┌─ Exercise materials
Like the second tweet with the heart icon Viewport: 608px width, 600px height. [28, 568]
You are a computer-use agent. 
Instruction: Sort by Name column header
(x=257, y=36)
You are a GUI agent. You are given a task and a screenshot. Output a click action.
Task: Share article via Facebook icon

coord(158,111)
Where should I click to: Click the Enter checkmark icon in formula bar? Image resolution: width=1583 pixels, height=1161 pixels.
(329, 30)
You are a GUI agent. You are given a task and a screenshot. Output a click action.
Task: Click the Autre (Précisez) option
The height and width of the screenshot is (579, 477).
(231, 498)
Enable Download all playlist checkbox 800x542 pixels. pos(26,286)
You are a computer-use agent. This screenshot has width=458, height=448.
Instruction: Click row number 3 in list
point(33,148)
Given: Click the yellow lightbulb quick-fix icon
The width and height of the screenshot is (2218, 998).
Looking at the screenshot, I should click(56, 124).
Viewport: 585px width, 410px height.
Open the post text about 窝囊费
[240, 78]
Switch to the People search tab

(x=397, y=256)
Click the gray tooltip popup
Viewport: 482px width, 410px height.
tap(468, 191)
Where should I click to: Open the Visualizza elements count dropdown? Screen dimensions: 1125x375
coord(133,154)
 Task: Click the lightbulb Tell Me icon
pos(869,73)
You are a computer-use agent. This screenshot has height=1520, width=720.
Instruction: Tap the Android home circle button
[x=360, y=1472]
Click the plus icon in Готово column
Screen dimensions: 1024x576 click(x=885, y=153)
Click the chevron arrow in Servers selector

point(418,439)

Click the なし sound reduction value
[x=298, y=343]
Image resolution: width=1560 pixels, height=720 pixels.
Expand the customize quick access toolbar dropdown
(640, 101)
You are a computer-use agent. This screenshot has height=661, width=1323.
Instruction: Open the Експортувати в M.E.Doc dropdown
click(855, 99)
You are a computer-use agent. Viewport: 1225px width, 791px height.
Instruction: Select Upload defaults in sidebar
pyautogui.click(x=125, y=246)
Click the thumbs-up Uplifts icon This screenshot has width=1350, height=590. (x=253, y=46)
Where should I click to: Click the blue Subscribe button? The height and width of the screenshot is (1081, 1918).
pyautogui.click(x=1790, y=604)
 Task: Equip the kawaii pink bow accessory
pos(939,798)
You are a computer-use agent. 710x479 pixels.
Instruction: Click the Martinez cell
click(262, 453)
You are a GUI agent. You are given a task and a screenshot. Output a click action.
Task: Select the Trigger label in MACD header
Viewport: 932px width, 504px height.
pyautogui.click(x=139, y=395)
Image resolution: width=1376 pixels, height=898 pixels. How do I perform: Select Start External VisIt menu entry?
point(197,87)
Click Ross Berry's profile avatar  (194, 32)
└─
* **Description of the task**:
Would you repeat each line above exactly as it stands?

* **Answer to this exercise**:
Like the second tweet with the heart icon Viewport: 608px width, 600px height. [28, 568]
You are a computer-use agent. 
Instruction: Sort by Name column header
(x=257, y=36)
You are a GUI agent. You are given a task and a screenshot. Output a click action.
Task: Share article via Facebook icon

coord(158,111)
Where should I click to: Click the Enter checkmark icon in formula bar? Image resolution: width=1583 pixels, height=1161 pixels.
(329, 30)
You are a GUI agent. You are given a task and a screenshot. Output a click action.
Task: Click the Autre (Précisez) option
The height and width of the screenshot is (579, 477).
(231, 498)
Enable Download all playlist checkbox 800x542 pixels. pos(26,286)
You are a computer-use agent. This screenshot has width=458, height=448.
Instruction: Click row number 3 in list
point(33,148)
Given: Click the yellow lightbulb quick-fix icon
The width and height of the screenshot is (2218, 998).
Looking at the screenshot, I should click(56, 124).
Viewport: 585px width, 410px height.
Open the post text about 窝囊费
[240, 78]
Switch to the People search tab

(x=397, y=256)
Click the gray tooltip popup
Viewport: 482px width, 410px height.
tap(468, 191)
Where should I click to: Open the Visualizza elements count dropdown? Screen dimensions: 1125x375
coord(133,154)
 Task: Click the lightbulb Tell Me icon
pos(869,73)
You are a computer-use agent. This screenshot has height=1520, width=720.
Instruction: Tap the Android home circle button
[x=360, y=1472]
Click the plus icon in Готово column
Screen dimensions: 1024x576 click(x=885, y=153)
Click the chevron arrow in Servers selector

point(418,439)

Click the なし sound reduction value
[x=298, y=343]
Image resolution: width=1560 pixels, height=720 pixels.
Expand the customize quick access toolbar dropdown
(640, 101)
You are a computer-use agent. This screenshot has height=661, width=1323.
Instruction: Open the Експортувати в M.E.Doc dropdown
click(855, 99)
You are a computer-use agent. Viewport: 1225px width, 791px height.
Instruction: Select Upload defaults in sidebar
pyautogui.click(x=125, y=246)
Click the thumbs-up Uplifts icon This screenshot has width=1350, height=590. (x=253, y=46)
Where should I click to: Click the blue Subscribe button? The height and width of the screenshot is (1081, 1918).
pyautogui.click(x=1790, y=604)
 Task: Equip the kawaii pink bow accessory
pos(939,798)
You are a computer-use agent. 710x479 pixels.
Instruction: Click the Martinez cell
click(262, 453)
You are a GUI agent. You are given a task and a screenshot. Output a click action.
Task: Select the Trigger label in MACD header
Viewport: 932px width, 504px height.
pyautogui.click(x=139, y=395)
Image resolution: width=1376 pixels, height=898 pixels. How do I perform: Select Start External VisIt menu entry?
point(197,87)
Click Ross Berry's profile avatar  (194, 32)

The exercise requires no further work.